- Born: 1941 (age 84–85) Burbank, California
- Occupations: Artist, Animator, Film director, Producer
- Known for: Animation pioneer with technique in claypainting

= Joan C. Gratz =

American artist, animator, and filmmaker (born 1941)

Joan Carol Gratz (born 1941) is an American artist, animator, and filmmaker who specializes in clay painting. Gratz is best known for her 1992 Oscar-winning animated short film Mona Lisa Descending a Staircase.

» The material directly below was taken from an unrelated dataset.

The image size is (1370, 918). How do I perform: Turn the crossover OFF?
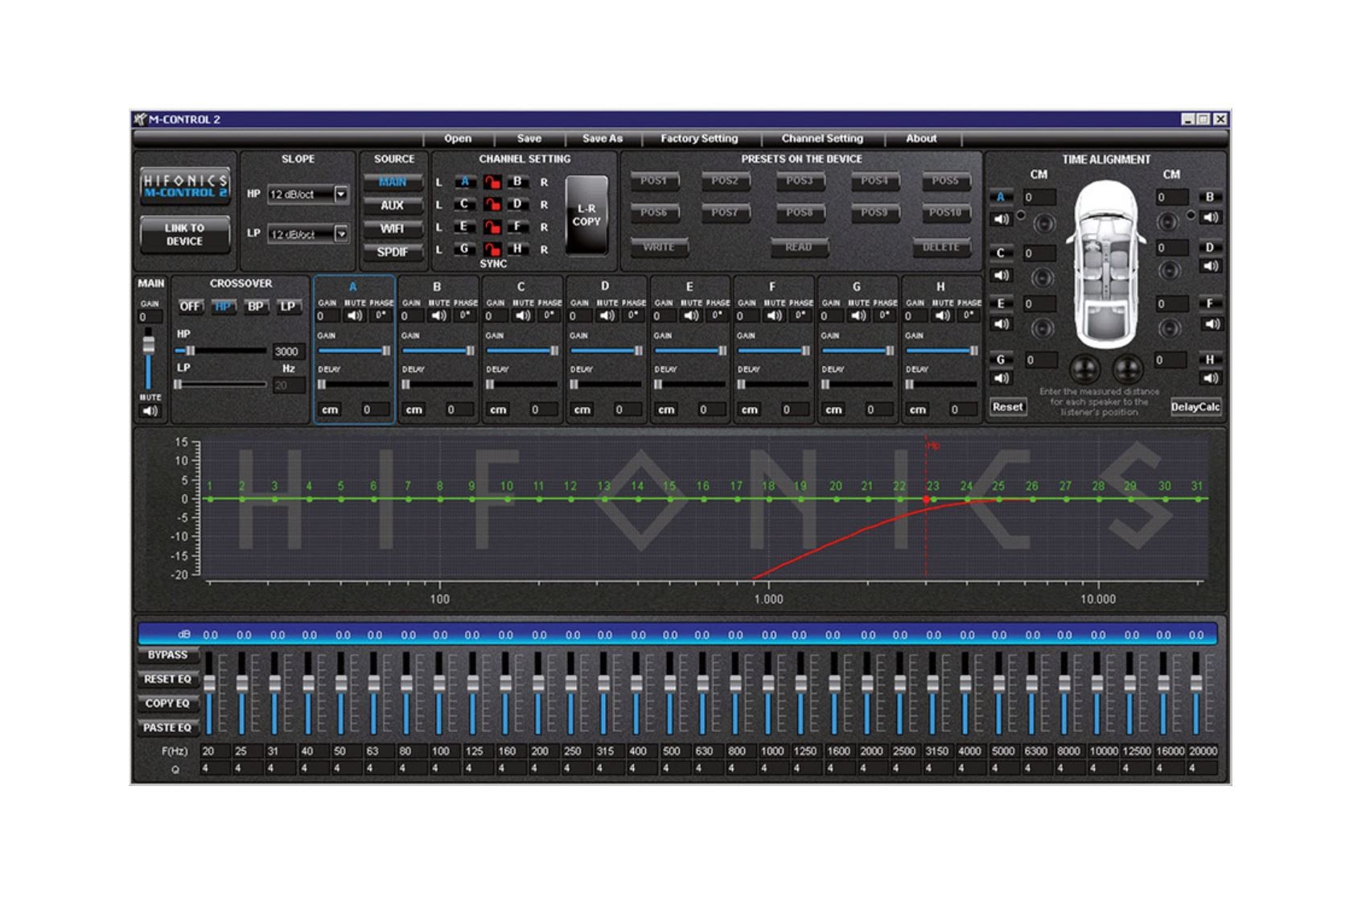[190, 307]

== Early life and education ==
In 1941, Gratz was born in Burbank, California. while Gratz was a student in architecture, she began painting. Gratz was filming her painting process. In 1969, She obtained a degree in professional architecture at the University of California, Los Angeles. Before graduating, Gratz began to experiment with the possibilities of animation and started to explore the idea of "making paintings breathe" with a technique she explained as "clay painting". After graduating, she moved to Oregon, making a living by creating puppets and poster graphics.

== Career ==
In 1976, Gratz was asked to work for Will Vinton in the new up and coming Will Vinton Studios, and began working in the film industry during the production of Rip Van Winkle (1978). During her time at Vinton Studios, Gratz worked on many films as an animator, but in 1987 she decided to work as a freelance animator and filmmaker due to issues involved with collaborative film projects, and not receiving the proper credit for her work.
In 1987, Gratz established Gratzfilm, her own studio to direct and produce her films.

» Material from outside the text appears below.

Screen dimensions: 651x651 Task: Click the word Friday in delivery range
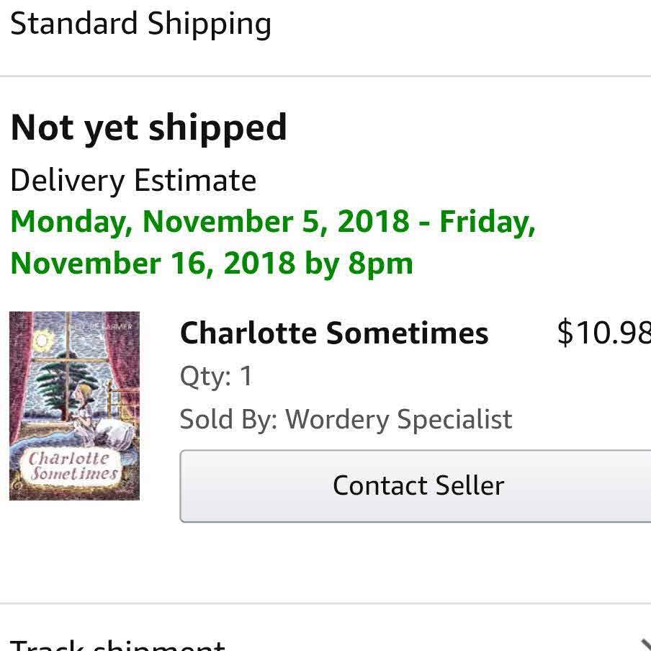click(x=486, y=221)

Once a freelance animator and filmmaker, Gratz continued to be represented by Vinton Studio, and her success led her to receive commissions for commercials from large companies such as Coca-Cola. In 1990, Gratz animated a commercial for United Airlines entitled Natural, which consisted of her clay painting technique.

After eight years of planning and researching, and two years of working through the creation and animation process, Gratz completed her film Mona Lisa Descending a Staircase in 1992. The title of this seven minute long film combines the titles of Leonardo DaVinci's famous painting, the Mona Lisa (1503), and Marcel Duchamp's iconic modernist piece, Nude Descending a Staircase, No. 2 (1919).
 Consisting of fifty-five twentieth-century paintings, Gratz uses her clay painting technique to present her audience with the history and evolution of modern art, beginning with Impressionism, and continuing until the Pop Art movement and Hyperrealism through metamorphic transitions between each work of art. The sound and music for the film were provided by composer Jamie Haggerty and Chel White. It won the 1992 Academy Award for Best Animated Short Film, and won many other awards at various film festivals around the world.

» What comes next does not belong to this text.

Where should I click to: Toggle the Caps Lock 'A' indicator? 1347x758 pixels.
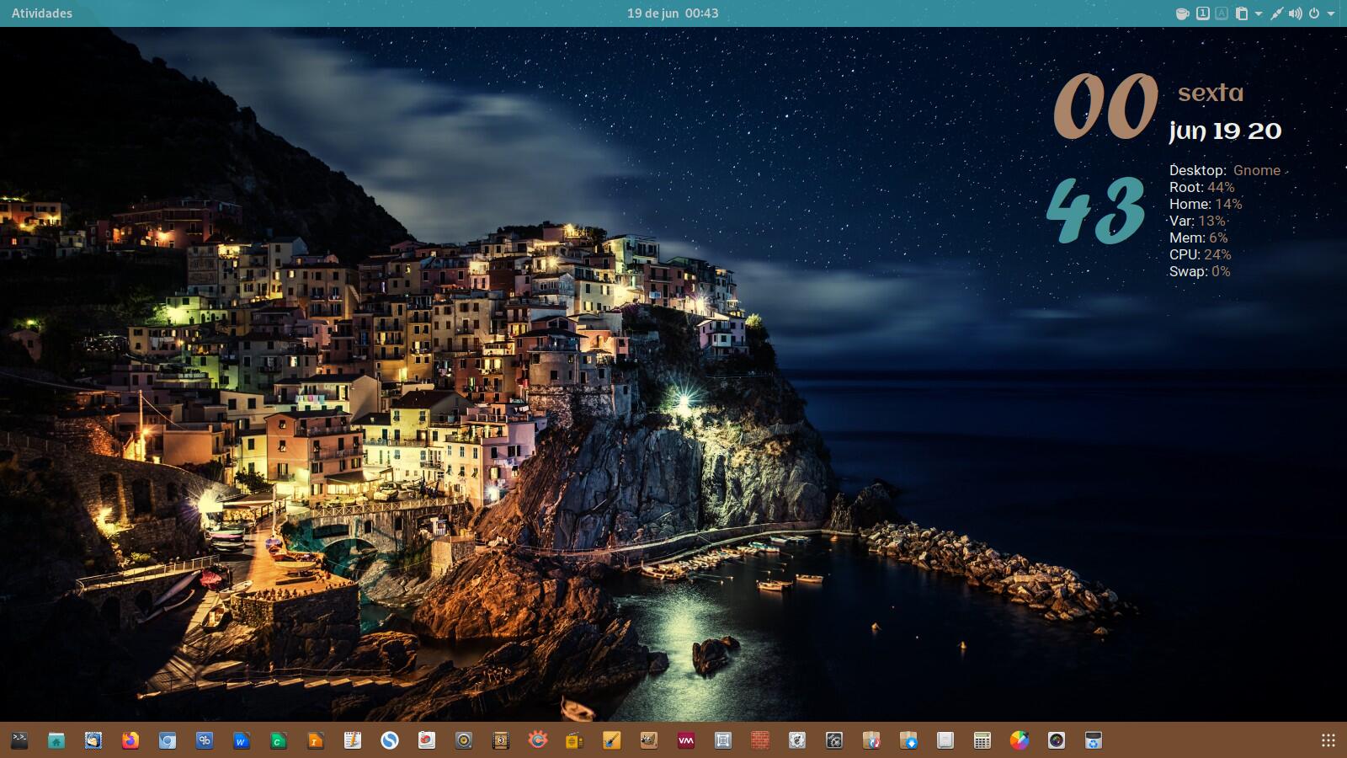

In 1993, Gratz co-directed and animated Pro and Con with Joanne Priestly. Using mixed media including writing and calligraphy, and creating through black clay on white backgrounds, Pro and Con illustrates a docudrama about prison life seen through the eyes of a prisoner and a corrections officer.

Gratz is also an author. In June 2014, Gratz was a writer and illustrator of My Tesla: A love story of a mouse and her car, a disguised children book for adults.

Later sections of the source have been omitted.